L’atelier des sorciers, ou la magie d’une animation ciselée
Que serait l’animation japonaise sans la magie ? Il existe, bien sûr, des œuvres remarquables qui s’en passent. Mais l’extraordinaire demeure un levier puissant, un langage à part entière au service d’histoires parmi les plus singulières. Ces dernières années, il a en outre trouvé une place dans des récits qui cherchent moins à impressionner qu’à susciter l’émerveillement.
Dans ce paysage, L’atelier des sorciers arrive, précédé d’une attente considérable. Adapté du manga de Kamome Shirahama, prépublié depuis 2016, l’anime débute le 6 avril sur Crunchyroll. Le projet, confié au studio Bug Films, entend traduire à l’écran l’un des traits les plus raffinés du manga contemporain. Le défi était conséquent. Il est, en grande partie et pour son début, relevé.
Un apprentissage au cœur du mystère magique
L’histoire prend place dans un univers où la magie est perçue comme un don réservé à une élite. Coco, jeune fille fascinée par les sorciers, en découvre pourtant la véritable nature : la magie ne se possède pas, elle s’apprend. Après un accident survenant lors d’une première tentative qui pétrifie sa mère, elle est recueillie par Kieffrey et devient apprentie dans l’espoir de réparer l’irréversible.

Une direction artistique éblouissante
C’est sans doute là que la série impressionne le plus. L’animation, d’une grande fluidité, épouse les lignes du manga sans les trahir. Les décors, souvent proches de la peinture, composent des paysages d’une richesse remarquable et les couleurs varient avec subtilité, oscillant entre teintes lumineuses et nuances plus sourdes, sans jamais tomber dans l’excès.

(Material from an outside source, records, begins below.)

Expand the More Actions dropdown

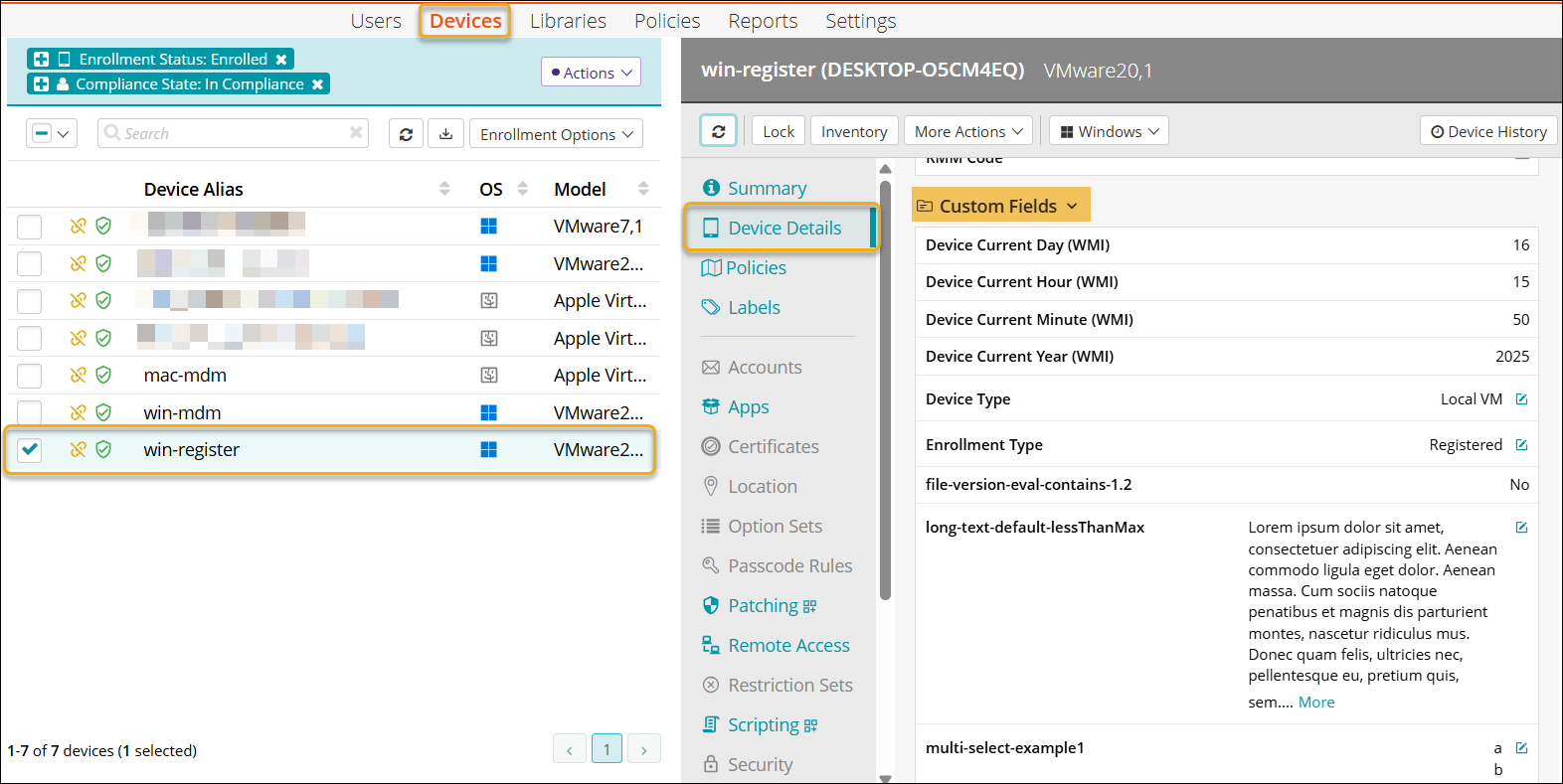(x=967, y=131)
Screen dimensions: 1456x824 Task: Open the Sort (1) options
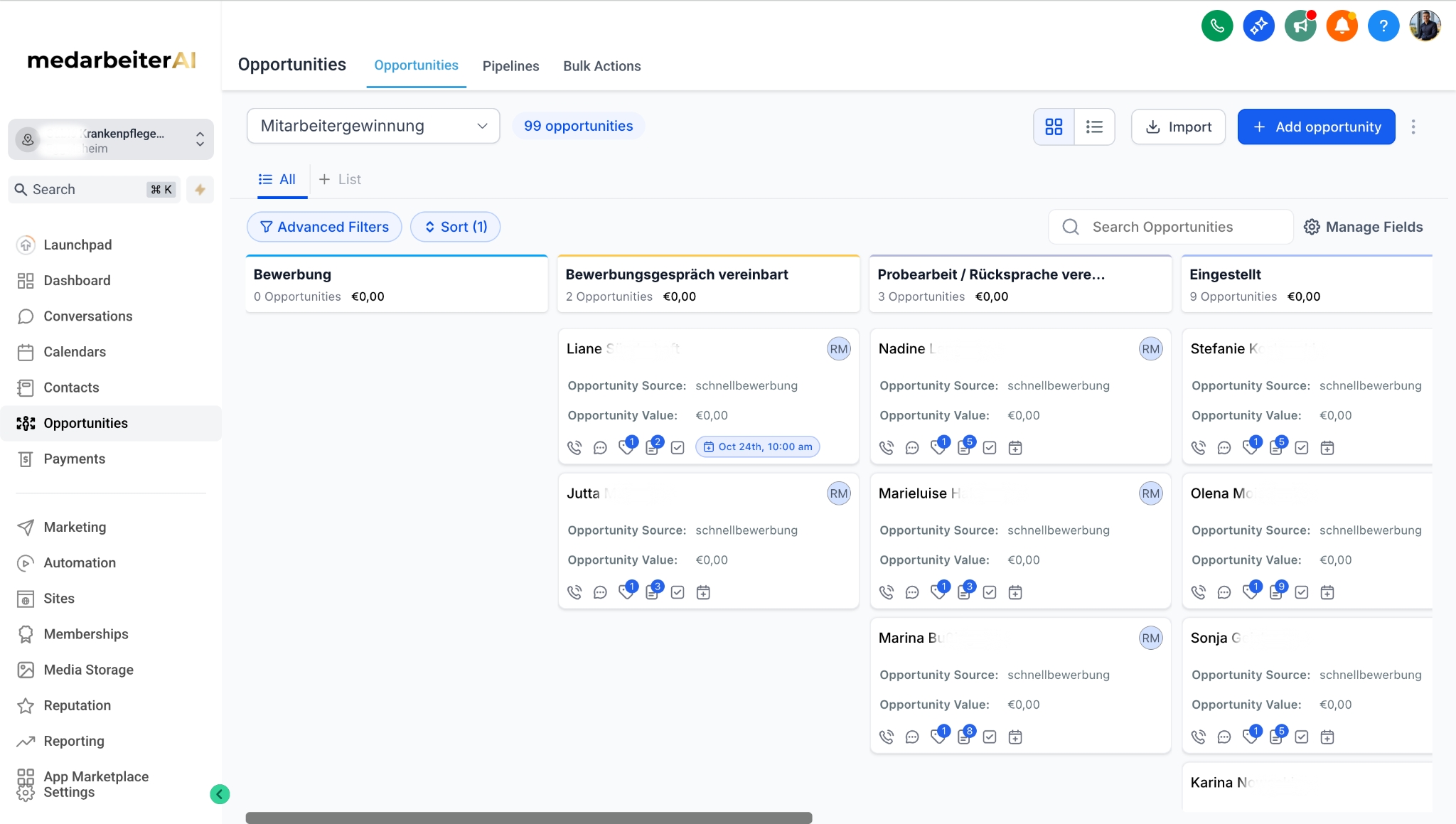pos(455,227)
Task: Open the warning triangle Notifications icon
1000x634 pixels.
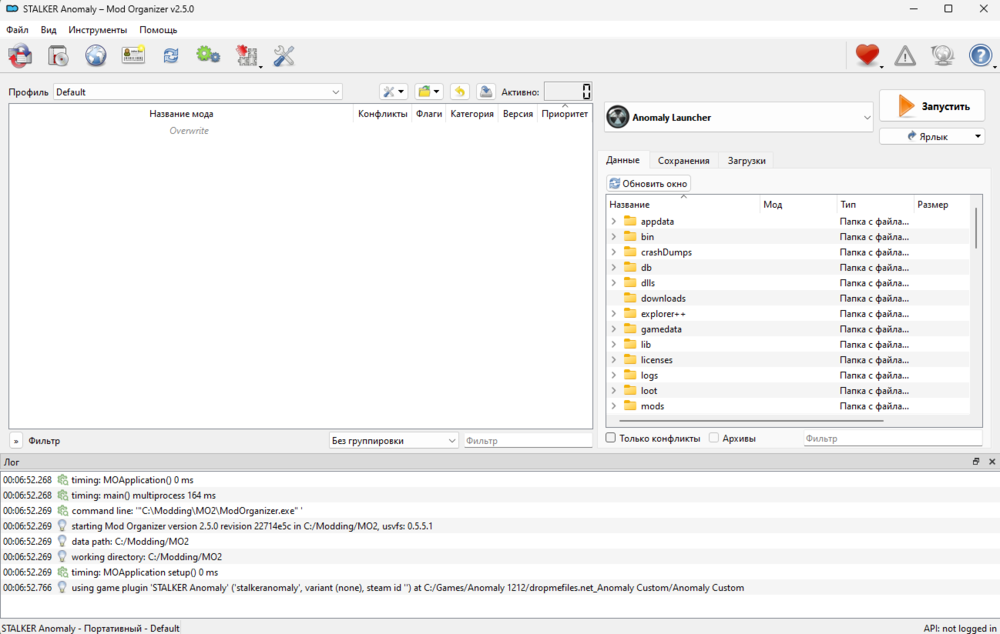Action: click(x=905, y=56)
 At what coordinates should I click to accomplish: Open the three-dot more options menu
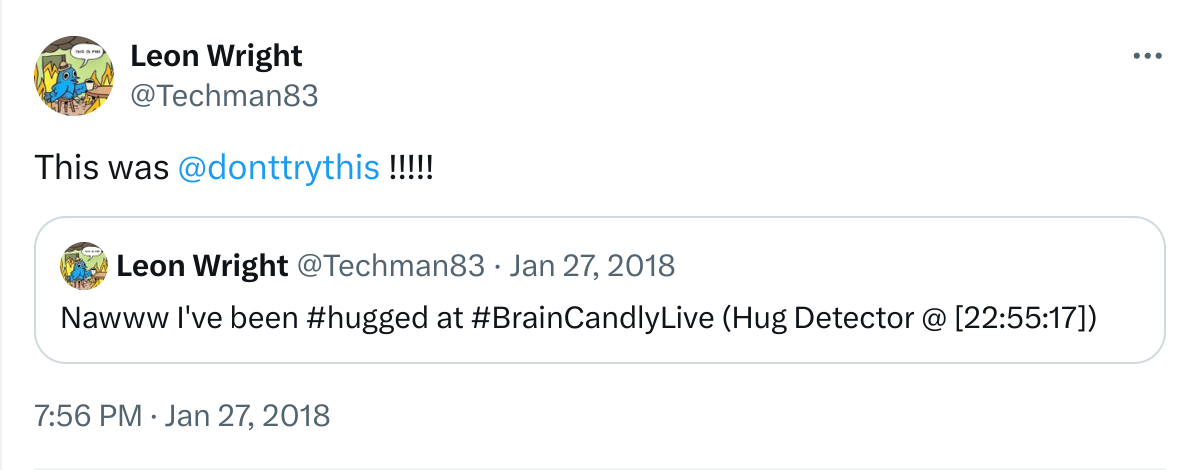[x=1147, y=56]
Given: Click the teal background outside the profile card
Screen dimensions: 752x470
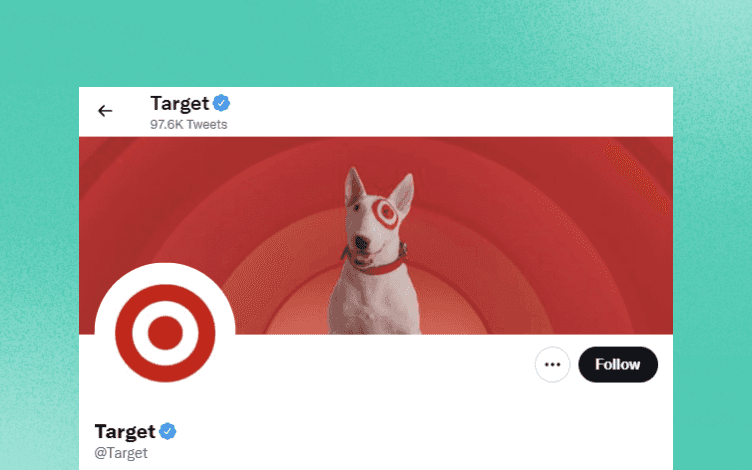Looking at the screenshot, I should [376, 43].
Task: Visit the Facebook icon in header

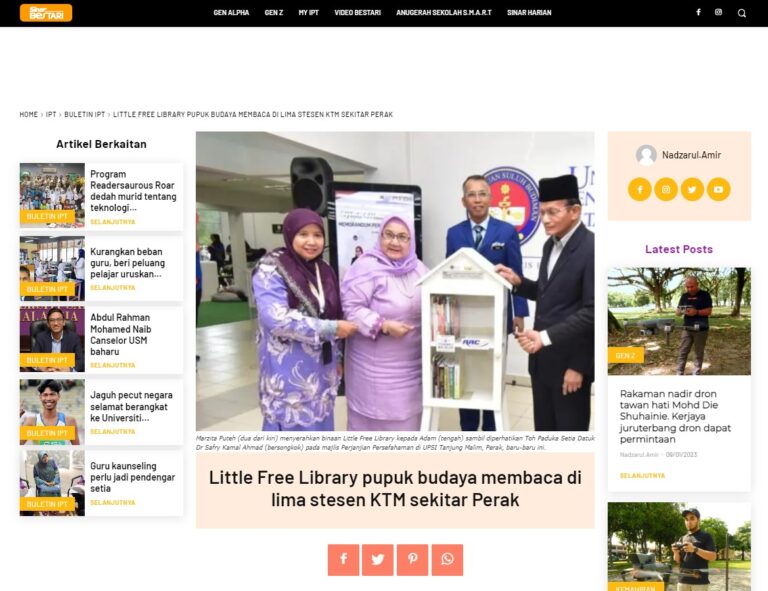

La magie elle-même se distingue par sa légèreté : brillante, presque aérienne, elle s’inscrit dans l’espace avec élégance. À l’inverse, certaines séquences introduisent une forme de dureté, une noirceur contenue, mais sans brutalité. On perçoit une ambition clairement cinématographique et le studio Bug Films, encore jeune, confirme ici ce qu’il laissait entrevoir dans Zom 100 : un sens aigu de la couleur et de la composition.
Une narration qui privilégie la progression
Là où beaucoup d’oeuvres choisissent l’impact immédiat, L’atelier des sorciers prend le temps d’installer son univers. L’histoire adhère à la tradition du récit d’apprentissage sans précipitation. Elle en pose les premières bases, esquissant un monde vaste, dont les tensions se dessineront progressivement.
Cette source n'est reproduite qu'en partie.